Is the various statement execution batched?
DaRage,
No, they are not the same statement, so cannot be batched
Well, it's easy: I'm talking about the actual type of the provided object. If it is a regular Dictionary, there are lots of obvious issues.
It is not an Dictionay, is is an impl of IDictionary
That's good then ;)
So I can expect that user.CommentorsOnMyPosts.Count will run a "select count(*) query", and user.CommentorsOnMyPosts["x"] will lead to a query returning a single record?
Not always, that depend on the lazy strategy that you use.
if you use lazy="extra", count(*) should work, but the indexer probably wouldn't
What about the same for other collections? Just curious - because I'm comparing this to DO. We have just EntitySet <t, but it closes most of possible scenarios:
If it's "paired" (paired = reflects the association (pair) from another side) to a reference property in another Entity, it acts like dictionary allowing to resolve it by its key.
If it's paired to another EntitySet, it "reflects" it from another side of the association.
If it is unpaired, in fact it is anyway paired to Left property of an instance of special generic entity like ~ Pair <tleft,> describing its items. So in general, it is always paired to something.
Above cases allow to implement dictionary and set with complete lazy loading (that's what I've asked). I'm not sure about necessity to implement IList - i.e. it's good to have this opportunity, but getting 1M updates on removal of item with index 0 from a list with 1M items is actually quite impractical (am I right, or NHibernate uses some kind of trick here?).

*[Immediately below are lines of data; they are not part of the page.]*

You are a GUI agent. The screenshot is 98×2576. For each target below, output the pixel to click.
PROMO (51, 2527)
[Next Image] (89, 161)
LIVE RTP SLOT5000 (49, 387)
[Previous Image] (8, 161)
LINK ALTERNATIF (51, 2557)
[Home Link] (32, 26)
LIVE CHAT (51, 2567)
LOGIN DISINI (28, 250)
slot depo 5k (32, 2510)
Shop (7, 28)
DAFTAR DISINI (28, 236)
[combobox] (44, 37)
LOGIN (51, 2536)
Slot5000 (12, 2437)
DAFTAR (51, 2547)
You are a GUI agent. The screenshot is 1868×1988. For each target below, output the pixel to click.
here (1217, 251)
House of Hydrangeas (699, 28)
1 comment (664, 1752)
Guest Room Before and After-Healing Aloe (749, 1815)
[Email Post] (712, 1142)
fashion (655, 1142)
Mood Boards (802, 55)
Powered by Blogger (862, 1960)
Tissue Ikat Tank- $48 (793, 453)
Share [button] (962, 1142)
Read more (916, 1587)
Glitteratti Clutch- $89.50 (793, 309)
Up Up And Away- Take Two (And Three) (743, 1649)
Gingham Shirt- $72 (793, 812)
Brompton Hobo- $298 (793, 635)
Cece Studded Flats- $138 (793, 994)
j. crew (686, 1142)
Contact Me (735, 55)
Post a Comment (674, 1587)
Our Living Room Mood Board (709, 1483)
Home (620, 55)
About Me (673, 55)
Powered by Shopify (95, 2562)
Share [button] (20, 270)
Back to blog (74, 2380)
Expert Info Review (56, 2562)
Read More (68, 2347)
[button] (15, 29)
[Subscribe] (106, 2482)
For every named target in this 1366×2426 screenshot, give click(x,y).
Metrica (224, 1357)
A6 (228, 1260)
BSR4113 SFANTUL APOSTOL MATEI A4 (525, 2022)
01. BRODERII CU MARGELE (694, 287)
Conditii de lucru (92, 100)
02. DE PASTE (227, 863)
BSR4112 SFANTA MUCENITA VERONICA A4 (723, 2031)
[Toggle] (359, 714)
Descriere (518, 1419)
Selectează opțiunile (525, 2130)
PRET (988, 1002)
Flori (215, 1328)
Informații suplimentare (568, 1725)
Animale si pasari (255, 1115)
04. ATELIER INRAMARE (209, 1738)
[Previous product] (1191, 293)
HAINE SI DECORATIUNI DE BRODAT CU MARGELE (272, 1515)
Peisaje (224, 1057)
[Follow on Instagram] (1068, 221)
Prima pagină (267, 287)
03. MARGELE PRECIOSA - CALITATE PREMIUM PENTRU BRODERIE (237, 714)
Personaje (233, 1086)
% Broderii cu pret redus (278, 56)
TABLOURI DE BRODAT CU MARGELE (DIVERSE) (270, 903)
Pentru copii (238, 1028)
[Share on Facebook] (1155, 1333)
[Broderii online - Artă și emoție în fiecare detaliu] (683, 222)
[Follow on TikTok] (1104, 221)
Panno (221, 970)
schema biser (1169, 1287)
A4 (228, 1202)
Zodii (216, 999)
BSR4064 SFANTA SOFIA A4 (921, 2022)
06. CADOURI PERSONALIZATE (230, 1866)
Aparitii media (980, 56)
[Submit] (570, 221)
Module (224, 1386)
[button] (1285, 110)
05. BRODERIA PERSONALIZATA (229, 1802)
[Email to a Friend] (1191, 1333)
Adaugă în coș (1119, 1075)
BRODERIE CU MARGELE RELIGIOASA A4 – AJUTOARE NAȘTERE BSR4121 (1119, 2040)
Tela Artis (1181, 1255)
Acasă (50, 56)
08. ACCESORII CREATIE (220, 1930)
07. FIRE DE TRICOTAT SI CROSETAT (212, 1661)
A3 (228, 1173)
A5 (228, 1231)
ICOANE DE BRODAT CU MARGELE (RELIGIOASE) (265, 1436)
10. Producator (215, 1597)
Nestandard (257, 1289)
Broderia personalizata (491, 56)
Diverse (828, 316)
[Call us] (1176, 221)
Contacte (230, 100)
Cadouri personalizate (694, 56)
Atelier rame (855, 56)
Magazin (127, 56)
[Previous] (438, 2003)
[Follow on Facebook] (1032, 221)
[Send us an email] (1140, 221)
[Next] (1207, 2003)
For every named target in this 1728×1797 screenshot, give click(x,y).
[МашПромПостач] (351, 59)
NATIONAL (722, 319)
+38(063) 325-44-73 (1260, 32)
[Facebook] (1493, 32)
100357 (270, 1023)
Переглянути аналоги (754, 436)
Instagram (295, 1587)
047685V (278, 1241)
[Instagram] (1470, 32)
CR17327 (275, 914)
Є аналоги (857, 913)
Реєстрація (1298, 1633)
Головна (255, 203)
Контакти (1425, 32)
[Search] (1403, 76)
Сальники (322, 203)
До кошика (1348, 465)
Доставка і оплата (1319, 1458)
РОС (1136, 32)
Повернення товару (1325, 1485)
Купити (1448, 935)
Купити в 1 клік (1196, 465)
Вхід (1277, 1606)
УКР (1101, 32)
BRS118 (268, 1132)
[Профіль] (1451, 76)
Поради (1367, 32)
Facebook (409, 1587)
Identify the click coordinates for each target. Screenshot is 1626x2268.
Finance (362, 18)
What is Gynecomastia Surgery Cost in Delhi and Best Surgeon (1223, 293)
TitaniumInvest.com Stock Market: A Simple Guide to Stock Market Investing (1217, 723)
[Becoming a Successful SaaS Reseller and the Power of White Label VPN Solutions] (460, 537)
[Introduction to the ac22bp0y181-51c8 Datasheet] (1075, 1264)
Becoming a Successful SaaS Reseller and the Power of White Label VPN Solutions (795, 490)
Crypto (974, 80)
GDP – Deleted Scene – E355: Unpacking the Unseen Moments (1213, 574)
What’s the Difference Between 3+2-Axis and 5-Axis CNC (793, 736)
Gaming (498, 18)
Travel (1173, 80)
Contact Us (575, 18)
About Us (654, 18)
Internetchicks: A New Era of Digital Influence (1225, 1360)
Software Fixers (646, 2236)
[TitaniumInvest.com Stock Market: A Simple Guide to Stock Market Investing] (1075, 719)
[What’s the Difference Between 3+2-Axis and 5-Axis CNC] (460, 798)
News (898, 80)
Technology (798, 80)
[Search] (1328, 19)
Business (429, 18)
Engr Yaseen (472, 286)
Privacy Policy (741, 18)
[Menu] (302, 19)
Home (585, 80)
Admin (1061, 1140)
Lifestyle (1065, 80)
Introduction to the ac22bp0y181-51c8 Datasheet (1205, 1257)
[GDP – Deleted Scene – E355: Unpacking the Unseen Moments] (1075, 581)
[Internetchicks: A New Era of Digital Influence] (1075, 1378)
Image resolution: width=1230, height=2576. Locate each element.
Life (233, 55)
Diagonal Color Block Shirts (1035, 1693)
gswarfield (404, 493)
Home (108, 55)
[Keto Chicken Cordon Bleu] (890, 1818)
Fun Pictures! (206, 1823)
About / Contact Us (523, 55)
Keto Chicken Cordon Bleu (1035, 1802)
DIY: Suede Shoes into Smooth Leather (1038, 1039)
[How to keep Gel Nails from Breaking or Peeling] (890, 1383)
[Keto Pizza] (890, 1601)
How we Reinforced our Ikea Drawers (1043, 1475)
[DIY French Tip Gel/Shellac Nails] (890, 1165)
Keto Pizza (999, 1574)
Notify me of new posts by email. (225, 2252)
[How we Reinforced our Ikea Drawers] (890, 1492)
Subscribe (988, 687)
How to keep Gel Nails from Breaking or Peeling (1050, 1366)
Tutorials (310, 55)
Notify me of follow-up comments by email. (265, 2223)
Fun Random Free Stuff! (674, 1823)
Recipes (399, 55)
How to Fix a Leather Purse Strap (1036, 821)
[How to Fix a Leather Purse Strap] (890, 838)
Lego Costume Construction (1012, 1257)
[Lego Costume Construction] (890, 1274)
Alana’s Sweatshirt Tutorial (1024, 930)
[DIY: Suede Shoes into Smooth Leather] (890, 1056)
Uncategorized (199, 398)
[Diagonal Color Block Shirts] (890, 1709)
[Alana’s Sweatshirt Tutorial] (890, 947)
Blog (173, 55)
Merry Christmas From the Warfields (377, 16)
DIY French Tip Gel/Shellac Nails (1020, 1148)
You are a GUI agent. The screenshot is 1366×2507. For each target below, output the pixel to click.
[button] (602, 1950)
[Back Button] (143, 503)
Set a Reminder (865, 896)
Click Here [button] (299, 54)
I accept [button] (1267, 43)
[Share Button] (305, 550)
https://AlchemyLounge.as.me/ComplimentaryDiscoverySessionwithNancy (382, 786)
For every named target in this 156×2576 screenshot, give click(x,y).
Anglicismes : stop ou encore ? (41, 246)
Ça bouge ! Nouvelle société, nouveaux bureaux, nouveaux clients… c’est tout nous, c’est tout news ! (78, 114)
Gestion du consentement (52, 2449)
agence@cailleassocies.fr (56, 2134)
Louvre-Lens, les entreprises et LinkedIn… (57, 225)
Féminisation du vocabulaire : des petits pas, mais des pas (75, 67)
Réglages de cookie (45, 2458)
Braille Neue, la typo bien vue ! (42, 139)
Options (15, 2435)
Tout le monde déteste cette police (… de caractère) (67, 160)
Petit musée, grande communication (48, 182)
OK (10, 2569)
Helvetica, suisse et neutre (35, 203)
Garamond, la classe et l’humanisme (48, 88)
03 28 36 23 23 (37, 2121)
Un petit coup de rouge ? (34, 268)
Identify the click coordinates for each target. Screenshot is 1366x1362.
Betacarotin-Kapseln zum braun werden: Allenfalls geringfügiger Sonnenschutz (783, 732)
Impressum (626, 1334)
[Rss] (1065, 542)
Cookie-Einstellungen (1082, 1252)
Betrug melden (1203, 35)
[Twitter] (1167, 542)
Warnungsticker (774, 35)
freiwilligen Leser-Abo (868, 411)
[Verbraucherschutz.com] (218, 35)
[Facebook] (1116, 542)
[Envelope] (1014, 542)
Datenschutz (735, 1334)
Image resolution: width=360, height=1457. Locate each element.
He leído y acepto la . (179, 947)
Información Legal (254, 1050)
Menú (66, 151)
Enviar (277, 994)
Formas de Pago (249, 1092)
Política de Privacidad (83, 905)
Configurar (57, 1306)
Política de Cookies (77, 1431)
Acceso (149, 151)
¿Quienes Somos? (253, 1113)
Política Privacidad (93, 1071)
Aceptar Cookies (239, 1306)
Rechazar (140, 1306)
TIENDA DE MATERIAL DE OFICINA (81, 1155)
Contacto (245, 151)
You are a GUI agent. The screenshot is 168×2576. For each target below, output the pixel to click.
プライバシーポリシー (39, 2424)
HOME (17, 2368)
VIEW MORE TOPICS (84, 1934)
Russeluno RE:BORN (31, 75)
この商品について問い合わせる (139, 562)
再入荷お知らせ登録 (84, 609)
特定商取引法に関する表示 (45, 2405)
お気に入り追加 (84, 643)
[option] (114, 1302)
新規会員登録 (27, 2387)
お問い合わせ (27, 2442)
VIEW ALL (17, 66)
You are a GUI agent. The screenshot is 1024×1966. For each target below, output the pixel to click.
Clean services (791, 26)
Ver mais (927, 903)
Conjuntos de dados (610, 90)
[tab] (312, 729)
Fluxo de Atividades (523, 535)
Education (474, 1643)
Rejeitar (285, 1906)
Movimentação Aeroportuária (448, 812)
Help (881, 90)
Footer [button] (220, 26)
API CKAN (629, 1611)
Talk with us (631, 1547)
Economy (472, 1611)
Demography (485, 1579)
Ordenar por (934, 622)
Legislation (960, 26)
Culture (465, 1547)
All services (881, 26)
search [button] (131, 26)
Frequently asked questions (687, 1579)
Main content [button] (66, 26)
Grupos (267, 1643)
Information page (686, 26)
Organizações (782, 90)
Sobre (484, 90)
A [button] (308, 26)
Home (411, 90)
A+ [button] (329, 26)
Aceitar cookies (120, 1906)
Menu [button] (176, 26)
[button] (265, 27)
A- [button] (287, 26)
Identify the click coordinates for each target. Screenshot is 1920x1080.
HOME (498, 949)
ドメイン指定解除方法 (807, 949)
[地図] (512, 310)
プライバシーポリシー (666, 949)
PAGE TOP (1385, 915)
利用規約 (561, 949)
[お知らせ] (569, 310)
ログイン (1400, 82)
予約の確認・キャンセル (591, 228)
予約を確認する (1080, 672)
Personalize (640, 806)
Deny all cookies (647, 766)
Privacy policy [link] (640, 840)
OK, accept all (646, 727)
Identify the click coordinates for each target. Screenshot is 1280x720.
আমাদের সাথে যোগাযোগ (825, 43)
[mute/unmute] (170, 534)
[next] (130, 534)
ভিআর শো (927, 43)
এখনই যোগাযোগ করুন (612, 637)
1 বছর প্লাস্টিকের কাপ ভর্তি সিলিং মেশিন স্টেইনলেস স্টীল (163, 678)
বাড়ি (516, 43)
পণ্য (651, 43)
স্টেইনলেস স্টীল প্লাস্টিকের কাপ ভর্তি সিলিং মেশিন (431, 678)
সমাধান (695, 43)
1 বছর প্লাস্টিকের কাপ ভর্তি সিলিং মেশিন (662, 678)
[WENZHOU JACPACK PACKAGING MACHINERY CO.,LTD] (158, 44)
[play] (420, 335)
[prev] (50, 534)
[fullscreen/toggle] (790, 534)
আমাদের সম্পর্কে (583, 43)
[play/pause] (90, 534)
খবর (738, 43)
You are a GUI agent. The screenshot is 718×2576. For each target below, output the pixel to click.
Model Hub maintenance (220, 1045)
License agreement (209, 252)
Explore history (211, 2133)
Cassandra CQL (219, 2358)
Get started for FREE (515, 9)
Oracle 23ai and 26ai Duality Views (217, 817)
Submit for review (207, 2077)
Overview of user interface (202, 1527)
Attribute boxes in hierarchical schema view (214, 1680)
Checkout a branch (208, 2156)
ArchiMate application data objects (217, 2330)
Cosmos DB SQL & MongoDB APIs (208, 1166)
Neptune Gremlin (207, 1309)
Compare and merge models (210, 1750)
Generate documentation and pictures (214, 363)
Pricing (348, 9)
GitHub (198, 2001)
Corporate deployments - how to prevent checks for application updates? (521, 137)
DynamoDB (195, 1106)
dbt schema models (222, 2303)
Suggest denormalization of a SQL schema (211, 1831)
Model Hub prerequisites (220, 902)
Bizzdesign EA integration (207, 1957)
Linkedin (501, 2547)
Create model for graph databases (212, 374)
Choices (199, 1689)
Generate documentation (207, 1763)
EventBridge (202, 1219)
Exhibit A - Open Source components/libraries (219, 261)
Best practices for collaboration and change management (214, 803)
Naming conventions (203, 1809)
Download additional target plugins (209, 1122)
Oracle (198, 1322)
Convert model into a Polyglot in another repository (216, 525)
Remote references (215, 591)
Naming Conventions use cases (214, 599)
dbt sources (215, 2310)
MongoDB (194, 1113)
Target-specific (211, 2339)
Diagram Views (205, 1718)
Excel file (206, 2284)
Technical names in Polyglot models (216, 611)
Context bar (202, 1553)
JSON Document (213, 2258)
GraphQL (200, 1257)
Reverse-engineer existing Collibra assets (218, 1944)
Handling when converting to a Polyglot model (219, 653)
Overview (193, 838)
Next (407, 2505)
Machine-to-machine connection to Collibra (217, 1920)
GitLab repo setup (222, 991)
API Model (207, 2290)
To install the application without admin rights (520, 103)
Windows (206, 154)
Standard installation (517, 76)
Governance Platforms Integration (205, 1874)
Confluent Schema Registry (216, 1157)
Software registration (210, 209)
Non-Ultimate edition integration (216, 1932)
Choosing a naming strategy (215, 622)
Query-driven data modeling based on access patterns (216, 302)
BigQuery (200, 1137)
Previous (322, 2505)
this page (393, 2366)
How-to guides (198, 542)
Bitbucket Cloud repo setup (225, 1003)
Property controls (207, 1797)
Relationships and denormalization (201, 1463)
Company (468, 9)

Err... The blog "ate" by square brackets ;) There was Pair(of TLeft, TRight, TVariator).
Most of the time, people use a set or a bag to represent collections.
Lazy="extra" will handle the most common cases, which is Count and Contains, but not anything else.
If you are using a list to store 1M items, you are doing something wrong.
NH has options to deal with that, but they are very manual, and even from straight SQL perspective, they are bad (an update statement that touch 1M rows is _BAD_).
From my point of view even the update of 10-100 rows just to raise up an item is bad. 1M was obviously an example of the worst case. Personally I won't use List at all ;)
Concerning "but not anything else" - well, but there is really nothing else to cache ;)
Thanks for the answers!
Is it possible to query the keys or values in the mapped dictionary?
Say we have a userprofile where we want to be able to add more and more properties, like your attributes example.
profile.Entries.Add("HasCats","true");
Is it possible for me to do a hql or criteria query which filters based on HasCats="true" ?
perhaps a bad example, but you get the idea?
simon,
It is something like:
select 1 from Profile p join p.Entries e
where index(e) = 'HasCats' and e = 'true'
Aah, thanks a bunch! searched quite alot in the docs, but did´t see that index(e) stuff anywhere! perhaps it´s a rarely used feature :)
Is there a way to map to a text column in SQLServer instead of nvarchar(length) ?
I want the value component to be unresitricted
In case others have the same issue as me and got here googling:
index type = System.String, and a column node which specifies sql-type(nvarchar(4000)
element type = System.String, and a column node which specifies sql-type nvarchar(MAX)
Note that nvarchar(max) cannot be used as a DB key, and thus not not in the index column sql type.
Is there a problem with the new build. I implemented the Map after read your blog . Everthing worked as a expected. Recently i updated NHiberrnate Code base to Build 2.1.0.CR1 (rev4578) Mapping is not working properly.
I reterivied an entity without any update i called save. Save operation deletes all records in the Dictonary. I tried so many ways i coulde not able to solve. why is Index function is not supported for Many to Many.